Large-scale external validation and comparison of prognostic models: an application to chronic obstructive pulmonary disease
Guerra B (1), Haile SR (1), Lamprecht B (2,3), Ramírez AS (4), Martinez-Camblor P (5), Kaiser B (6), Alfageme I (7), Almagro P (8), Casanova C (9), Esteban-González C (10), Soler-Cataluña JJ (11), de-Torres JP (12), Miravitlles M (13), Celli BR (14), Marin JM (15), Ter Riet G (16), Sobradillo P (17), Lange P (18), Garcia-Aymerich J (19), Antó JM (20), Turner AM (21), Han MK (22), Langhammer A (23), Leivseth L (24), Bakke P (25), Johannessen A (26), Oga T (27), Cosio B (28), Ancochea-Bermúdez J (29), Echazarreta A (30), Roche N (31), Burgel PR (32), Sin DD (33), Soriano JB (34,35), Puhan MA (36,37); 3CIA collaboration.
External validations and comparisons of prognostic models or scores are a prerequisite for their use in routine clinical care but are lacking in most medical fields including chronic obstructive pulmonary disease (COPD). Our aim was to externally validate and concurrently compare prognostic scores for 3-year all-cause mortality in mostly multimorbid patients with COPD.
We relied on 24 cohort studies of the COPD Cohorts Collaborative International Assessment consortium, corresponding to primary, secondary, and tertiary care in Europe, the Americas, and Japan. These studies include globally 15,762 patients with COPD (1871 deaths and 42,203 person years of follow-up).
We used network meta-analysis adapted to multiple score comparison (MSC), following a frequentist two-stage approach; thus, we were able to compare all scores in a single analytical framework accounting for correlations among scores within cohorts. We assessed transitivity, heterogeneity, and inconsistency and provided a performance ranking of the prognostic scores.
Depending on data availability, between two and nine prognostic scores could be calculated for each cohort. The BODE score (body mass index, airflow obstruction, dyspnea, and exercise capacity) had a median area under the curve (AUC) of 0.679 [1st quartile-3rd quartile = 0.655-0.733] across cohorts.
The ADO score (age, dyspnea, and airflow obstruction) showed the best performance for predicting mortality (difference AUCADO - AUCBODE = 0.015 [95% confidence interval (CI) = -0.002 to 0.032]; p = 0.08) followed by the updated BODE (AUCBODE updated - AUCBODE = 0.008 [95% CI = -0.005 to +0.022]; p = 0.23). The assumption of transitivity was not violated. Heterogeneity across direct comparisons was small, and we did not identify any local or global inconsistency.

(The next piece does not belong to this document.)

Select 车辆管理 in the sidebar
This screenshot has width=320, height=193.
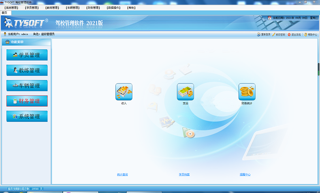tap(27, 86)
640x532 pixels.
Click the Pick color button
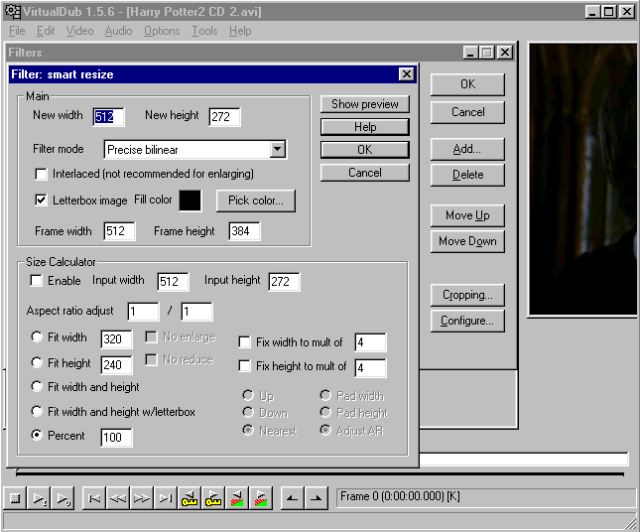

Our analyses showed best discriminatory performance for the ADO and updated BODE scores in patients with COPD. A limitation to be addressed in future studies is the extension of MSC network meta-analysis to measures of calibration. MSC network meta-analysis can be applied to prognostic scores in any medical field to identify the best scores, possibly paving the way for stratified medicine, public health, and research.